The Cloud Security Alliance (CSA) announced the release of the Software Defined Perimeter Report, a new white paper report that explains the Software Defined Perimeter (SDP) security framework and how it can be deployed to protect application infrastructures from network-based attacks.
The Software Defined Perimeter (SDP) Initiative is a new CSA project aimed at developing an architecture for securing the “Internet of Things” by using the cloud to create highly secure and trusted end-to-end networks between any IP addressable entities, allowing for systems that are highly resilient to network attacks.
By incorporating security standards from organizations such as NIST as well as security concepts from organizations such as the U.S. Department of Defense (DoD), the SDP works to mitigate network-based attacks on Internet-accessible applications by eliminating connectivity to them until devices and users are authenticated and authorized.

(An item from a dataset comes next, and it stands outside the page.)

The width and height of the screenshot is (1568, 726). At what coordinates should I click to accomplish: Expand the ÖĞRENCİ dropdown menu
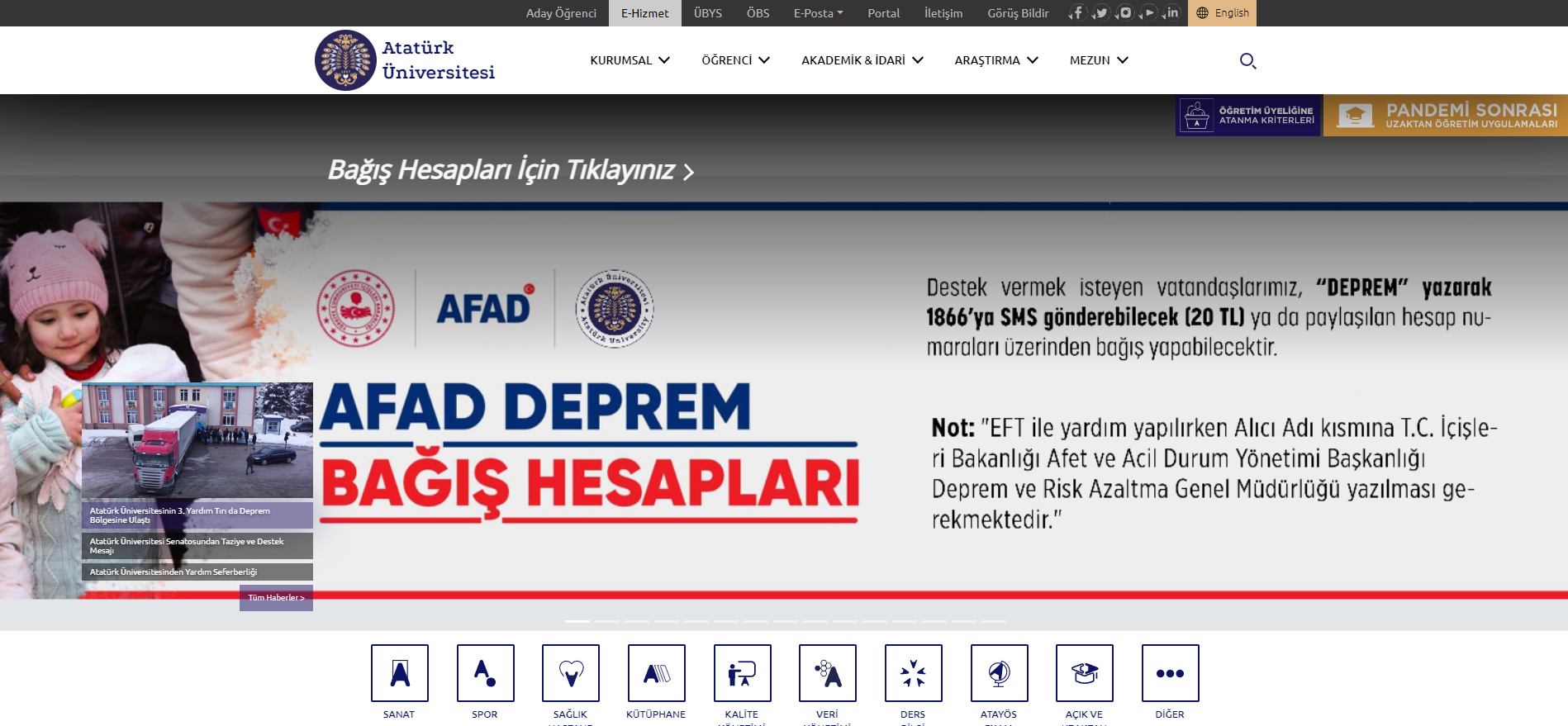pos(735,60)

The initiative is being led by Flores, former CTO of the CIA and President & CEO at Applicology Incorporated and Junaid Islam, founder and CTO of Vidder Technology.
“This paper is the first step in providing enterprises with a high-level approach to understanding how to best protect their application infrastructure from network-based attacks,” said Islam. “The traditional perimeter model has rapidly become obsolete and the growth of devices moving inside the perimeter along with the migration of application resources to outside the perimeter has stretched the traditional security model. A new approach is needed that enables application owners to protect infrastructure wherever it may be.”
The white paper includes details on the Software Defined Perimeter (SDP) architecture, its implementation and applications, and its relationship to certain industry standards and protocols. The report also addresses the working group’s scope, purpose and deliverables.
The Software Defined Perimeter (SDP) is a collaboration between some of the world’s largest users of cloud computing within CSA’s Enterprise User Council. It is being designed to be highly complementary to Software Defined Networks (SDN), the popular network layer construct which decouples routing and architectural decisions from the underlying equipment to create virtual networks.